When an interview starts off with a discussion about nose-picking, you know it’s one that’s bound to cover some weird territory.
Some background: I’ve wanted to interview Gerard Butler for years but it’s just never worked out for one reason or another. Regardless, this time, finally, Butler was ready for a long sitdown interview. (One of my personal favorite Butler moments was a quick camera shot of him at the 2016 Golden Globe Awards, watching Amy Schumer and Jennifer Lawrence do a comedy routine. To put it mildly, Butler looks dazzled. Of course, I had to ask him about this moment.)

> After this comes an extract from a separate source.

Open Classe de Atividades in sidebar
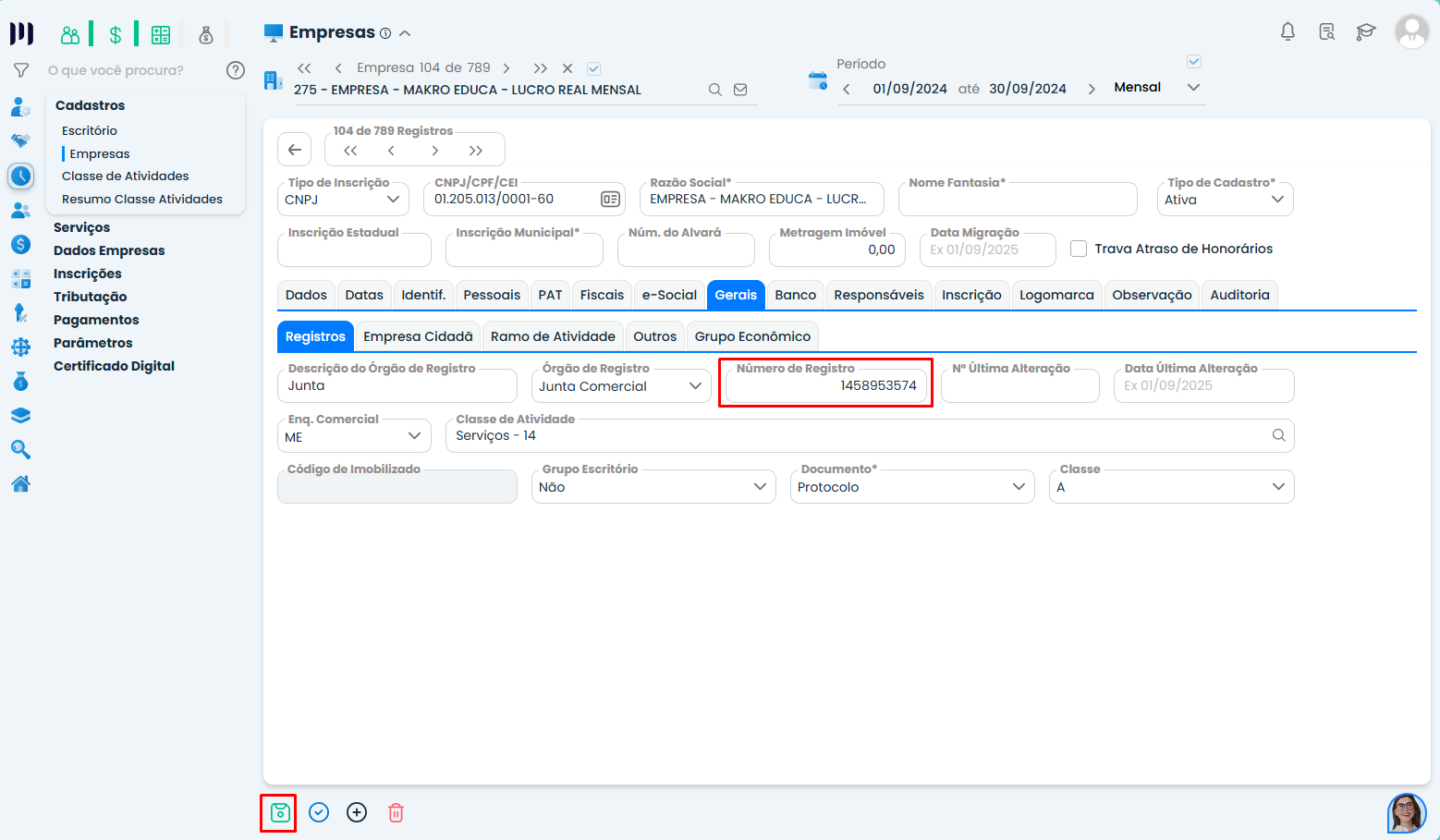The width and height of the screenshot is (1440, 840). (126, 176)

Butler’s career is fascinating. People almost forget that he was cast as The Phantom in Joel Schumacher 2004’s adaptation of Phantom of the Opera. But it wasn’t until Zack Snyder’s 300 that everything changed for Butler. But, as Butler shares ahead, 300 almost didn’t happen for him. The lucky break for Butler turned out being turned down for the remake of The Poseidon Adventure, (just called Poseidon) because if he had gotten that role, he would not have free to star in 300 – and then everything is different.
This week, Butler stars as a submarine captain named Joe Glass in Hunter Killer. In a movie that will one day, after its theatrical run, play on a neverending loop on cable, Butler’s Glass must command his Hunter Killer class submarine into Russian waters to stop a coup against the Russian president. It’s now Butler who gets to bark orders at his crew like Gene Hackman and Sean Connery did before him. (Side note: there should be more submarine movies.)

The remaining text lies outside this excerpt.